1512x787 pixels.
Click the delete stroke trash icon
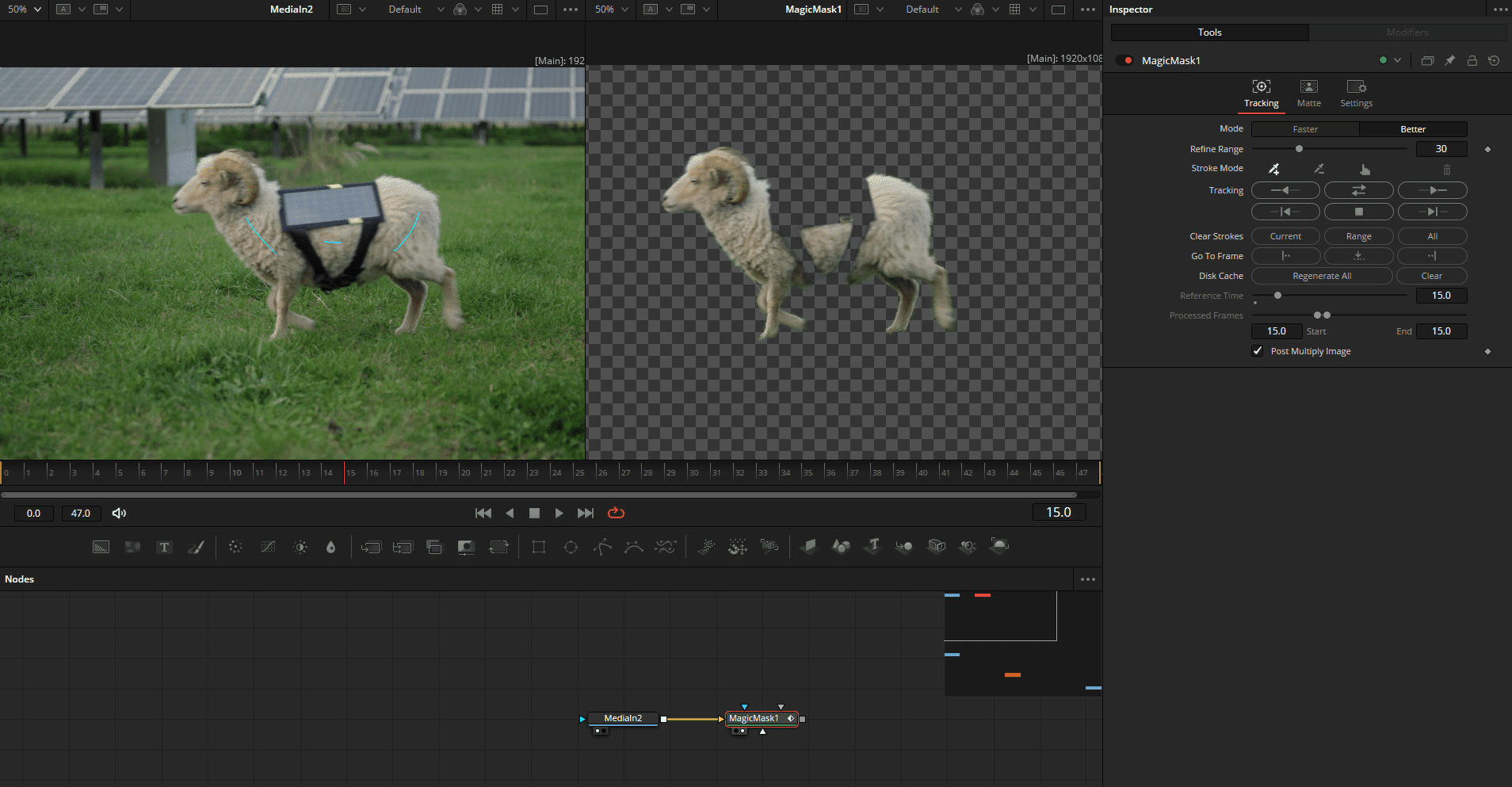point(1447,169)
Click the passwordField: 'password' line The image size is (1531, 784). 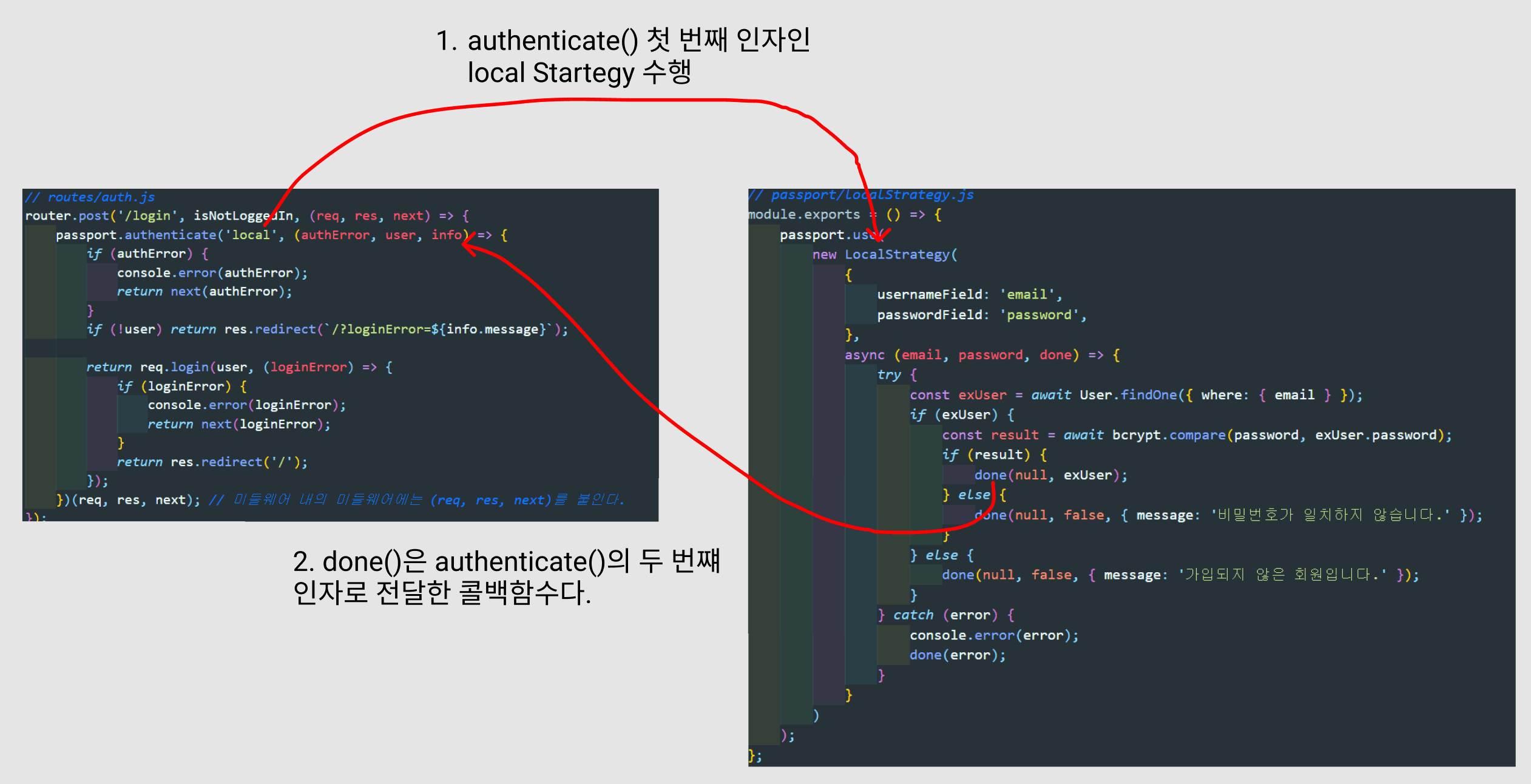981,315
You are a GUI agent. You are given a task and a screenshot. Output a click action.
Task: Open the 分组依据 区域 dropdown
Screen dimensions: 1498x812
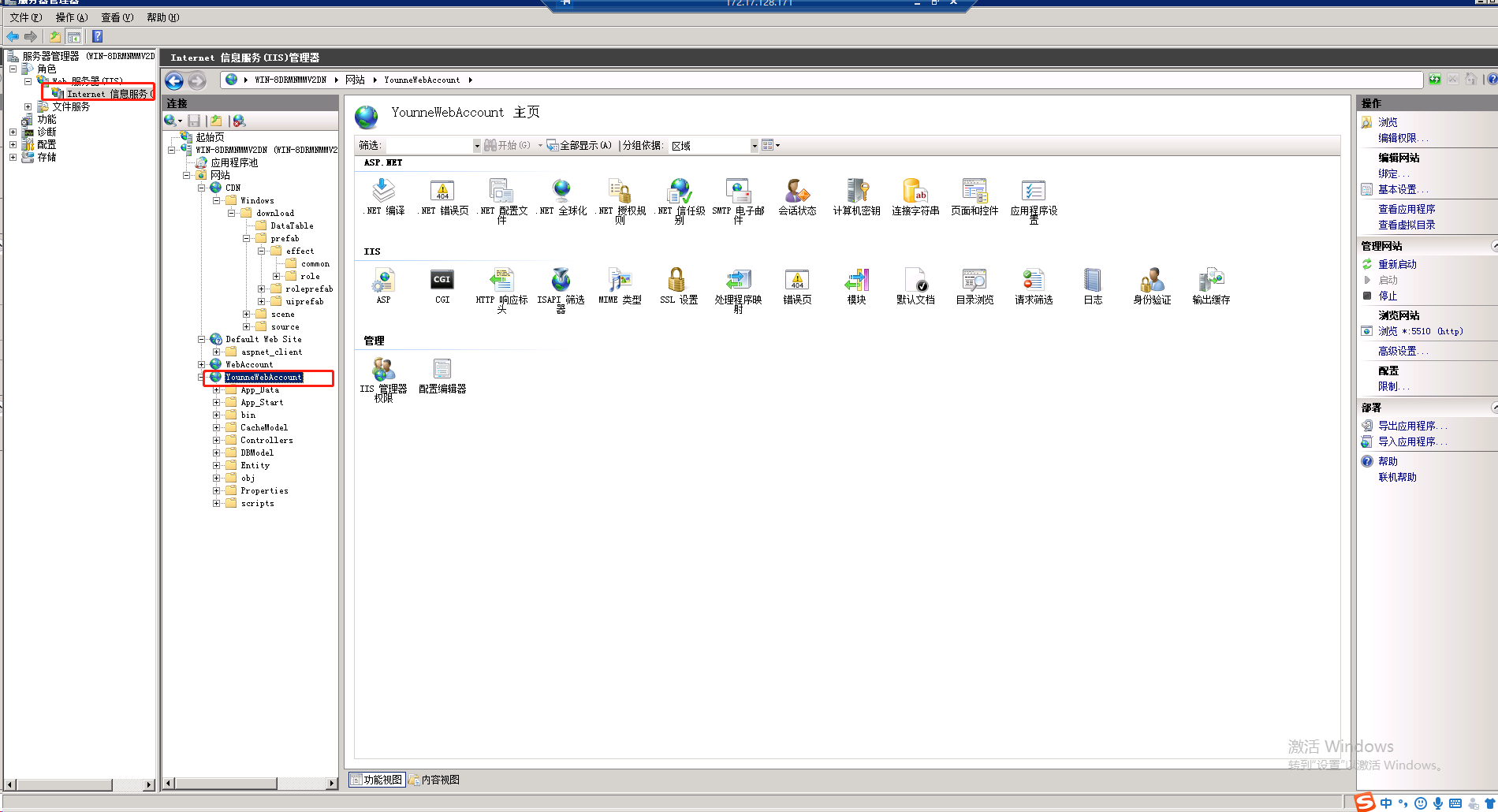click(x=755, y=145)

§ About this exercise
In the answer, include exactly the lines from the one containing "Task: Open the 分组依据 区域 dropdown" through the end of the records above and no pictures at all.

§ Task answer
Task: Open the 分组依据 区域 dropdown
Screen dimensions: 1498x812
click(x=755, y=145)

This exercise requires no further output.